‘Bridget Carr’s Diary’ - Ranting of a Foreign Minister
Bob Carr's new book, "Diary of a Foreign Minister," is currently dubbed as the Bridget Carr's Diary.
Although the book exposes serious revelation of Australia's foreign policy being contracted out from Jewish donors or the current foreign minister, Julie Bishop said the book posed risk for Australia's international ties. Carr is not making any apologies.
Speaking in a press conference in Sydney, Carr said his stories were worth-telling.
"I make no apologies for providing people with a darn good story about how Australian foreign policy is made. I think the Australian people deserve to know these things. I think Australian democracy is going to be better because someone has explained this for the first time in this sort of vivid diary form. If you did the travel I did and you had to get off after a 14 hour flight to meet a world leader you'd know that there was some advantage in snatching a little sleep. I gotta be honest with you - if you get a little sleep you perform better, and I was representing Australia," Carr told the press.
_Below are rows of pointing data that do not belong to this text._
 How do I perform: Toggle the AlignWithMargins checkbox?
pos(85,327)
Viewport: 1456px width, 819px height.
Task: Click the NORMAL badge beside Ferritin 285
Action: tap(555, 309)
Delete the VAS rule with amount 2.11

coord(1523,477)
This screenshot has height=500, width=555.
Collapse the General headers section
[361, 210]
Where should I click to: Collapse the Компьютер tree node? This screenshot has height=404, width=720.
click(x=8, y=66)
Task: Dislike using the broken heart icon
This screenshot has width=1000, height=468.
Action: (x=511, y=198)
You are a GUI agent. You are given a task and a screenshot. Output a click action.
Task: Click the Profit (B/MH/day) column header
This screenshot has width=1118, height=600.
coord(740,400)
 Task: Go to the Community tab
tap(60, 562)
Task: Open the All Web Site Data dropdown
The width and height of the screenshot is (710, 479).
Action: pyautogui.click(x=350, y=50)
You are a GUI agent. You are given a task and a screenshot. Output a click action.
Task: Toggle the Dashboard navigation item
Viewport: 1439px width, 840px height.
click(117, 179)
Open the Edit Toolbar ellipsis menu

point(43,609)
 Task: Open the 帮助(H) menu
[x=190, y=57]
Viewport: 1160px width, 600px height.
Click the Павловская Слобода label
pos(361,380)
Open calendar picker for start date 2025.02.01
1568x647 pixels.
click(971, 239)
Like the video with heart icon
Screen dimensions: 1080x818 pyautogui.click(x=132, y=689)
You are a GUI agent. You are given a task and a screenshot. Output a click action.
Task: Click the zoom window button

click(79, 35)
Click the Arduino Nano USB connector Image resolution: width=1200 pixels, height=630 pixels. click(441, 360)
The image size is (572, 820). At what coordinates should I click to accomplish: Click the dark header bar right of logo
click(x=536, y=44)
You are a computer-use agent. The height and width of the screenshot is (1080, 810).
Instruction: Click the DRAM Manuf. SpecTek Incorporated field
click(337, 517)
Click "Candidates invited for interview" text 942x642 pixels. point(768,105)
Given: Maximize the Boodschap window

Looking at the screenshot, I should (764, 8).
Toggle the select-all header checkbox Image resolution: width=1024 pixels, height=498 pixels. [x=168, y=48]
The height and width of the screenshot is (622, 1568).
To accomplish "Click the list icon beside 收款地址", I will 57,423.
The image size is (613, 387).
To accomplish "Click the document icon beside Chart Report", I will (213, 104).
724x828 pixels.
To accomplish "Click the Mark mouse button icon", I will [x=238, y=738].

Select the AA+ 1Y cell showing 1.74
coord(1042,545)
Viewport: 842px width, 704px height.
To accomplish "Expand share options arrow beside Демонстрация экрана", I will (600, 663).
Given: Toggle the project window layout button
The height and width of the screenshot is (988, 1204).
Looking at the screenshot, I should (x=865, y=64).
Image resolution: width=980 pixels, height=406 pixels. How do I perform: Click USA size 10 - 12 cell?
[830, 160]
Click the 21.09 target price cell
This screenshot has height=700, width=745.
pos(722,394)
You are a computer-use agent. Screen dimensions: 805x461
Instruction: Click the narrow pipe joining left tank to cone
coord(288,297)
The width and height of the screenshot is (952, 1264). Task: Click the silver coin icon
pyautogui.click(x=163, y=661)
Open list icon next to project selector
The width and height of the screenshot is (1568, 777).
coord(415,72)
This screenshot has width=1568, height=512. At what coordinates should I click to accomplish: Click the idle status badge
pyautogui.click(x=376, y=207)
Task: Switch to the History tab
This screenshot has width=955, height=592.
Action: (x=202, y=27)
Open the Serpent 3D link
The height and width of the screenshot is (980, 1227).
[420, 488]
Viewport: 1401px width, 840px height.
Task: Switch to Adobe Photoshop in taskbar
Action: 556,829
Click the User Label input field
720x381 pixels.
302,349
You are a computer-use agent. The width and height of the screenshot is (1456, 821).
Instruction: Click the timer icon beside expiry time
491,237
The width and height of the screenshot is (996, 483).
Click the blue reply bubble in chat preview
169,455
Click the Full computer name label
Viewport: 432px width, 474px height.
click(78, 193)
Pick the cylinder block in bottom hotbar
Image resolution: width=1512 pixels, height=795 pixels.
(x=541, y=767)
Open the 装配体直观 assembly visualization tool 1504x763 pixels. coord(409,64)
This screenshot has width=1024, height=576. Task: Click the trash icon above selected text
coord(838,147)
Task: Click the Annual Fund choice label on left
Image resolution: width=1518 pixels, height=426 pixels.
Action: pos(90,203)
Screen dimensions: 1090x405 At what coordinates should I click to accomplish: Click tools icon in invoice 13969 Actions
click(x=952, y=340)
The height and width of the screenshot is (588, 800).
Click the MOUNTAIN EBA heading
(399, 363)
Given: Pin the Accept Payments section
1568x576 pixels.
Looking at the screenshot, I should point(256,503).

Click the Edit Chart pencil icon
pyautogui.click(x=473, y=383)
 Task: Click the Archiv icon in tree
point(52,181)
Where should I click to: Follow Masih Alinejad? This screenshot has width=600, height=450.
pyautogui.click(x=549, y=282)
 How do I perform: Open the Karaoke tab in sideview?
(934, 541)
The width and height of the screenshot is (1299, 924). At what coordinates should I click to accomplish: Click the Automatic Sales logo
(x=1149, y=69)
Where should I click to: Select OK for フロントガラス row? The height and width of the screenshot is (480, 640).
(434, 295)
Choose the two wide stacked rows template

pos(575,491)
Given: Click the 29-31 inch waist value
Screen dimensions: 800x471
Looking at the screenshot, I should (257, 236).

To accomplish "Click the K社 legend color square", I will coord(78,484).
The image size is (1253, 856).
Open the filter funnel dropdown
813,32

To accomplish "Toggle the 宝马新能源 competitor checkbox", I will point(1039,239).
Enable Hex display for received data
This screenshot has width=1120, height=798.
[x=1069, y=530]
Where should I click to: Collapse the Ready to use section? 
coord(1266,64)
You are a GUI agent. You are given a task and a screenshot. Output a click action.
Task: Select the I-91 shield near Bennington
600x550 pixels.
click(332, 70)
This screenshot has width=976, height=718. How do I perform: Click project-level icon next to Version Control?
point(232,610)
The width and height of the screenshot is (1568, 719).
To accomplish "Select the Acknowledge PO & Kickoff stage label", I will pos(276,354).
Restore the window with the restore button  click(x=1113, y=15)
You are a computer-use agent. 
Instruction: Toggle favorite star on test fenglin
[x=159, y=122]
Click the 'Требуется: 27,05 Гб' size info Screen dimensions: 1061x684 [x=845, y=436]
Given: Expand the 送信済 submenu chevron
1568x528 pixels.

In his diary, Carr went ranting about some of his taxpayers' funded trip.
Flying on a business class with Singaporean airlines, he complained about food, pyjamas and that he was on business class for being "a middle-power foreign minister."
"Pathetic that the public service rules reduce me to that, an upgrade for a middle-power foreign minister," he wrote.
He noted the seats were like "trans-Atlantic slave trade."
"Eating plastic - no ceramic - food, passengers lying in cribs, packed in business class, a design that owes a lot to the trans-Atlantic slave trade..."
"Specifically, I have taken note of the lack of English subtitles for the Wagner opera Siegfried,'' Mr Carr wrote in his diary.
"Business class. No edible food. No airline pyjamas. I lie in my tailored suit."
Whether careless or brutally honest, he wrote he was not humbled after attending G20 summit with U.S. Pres. Barack Obama and Russian President Vladimir Putin.
"Interested, curious, of course. Just not humble."
Carr was on fire while writing the book as he revealed a rather hilarious ambition to "have a concave abdomen defined by deep-cut obliques."
For that ambition, he "did two hours of Pilates, then to Double Bay for my third meditation lesson; then to the office to read cables; to the gym ..."
And eats healthy - "(1) organic steel-cut oats (2) lots of berries, every kind (3) two poached eggs."
He was not ashamed to write that he thought plastic surgery had worked for U.S. Senator John McCain and U.S. Secretary of State John Kerry.
McCain was "younger and more sparkle-eyed than I might have expected," Carr wrote.
For Kerry, he "noticed something about the skin."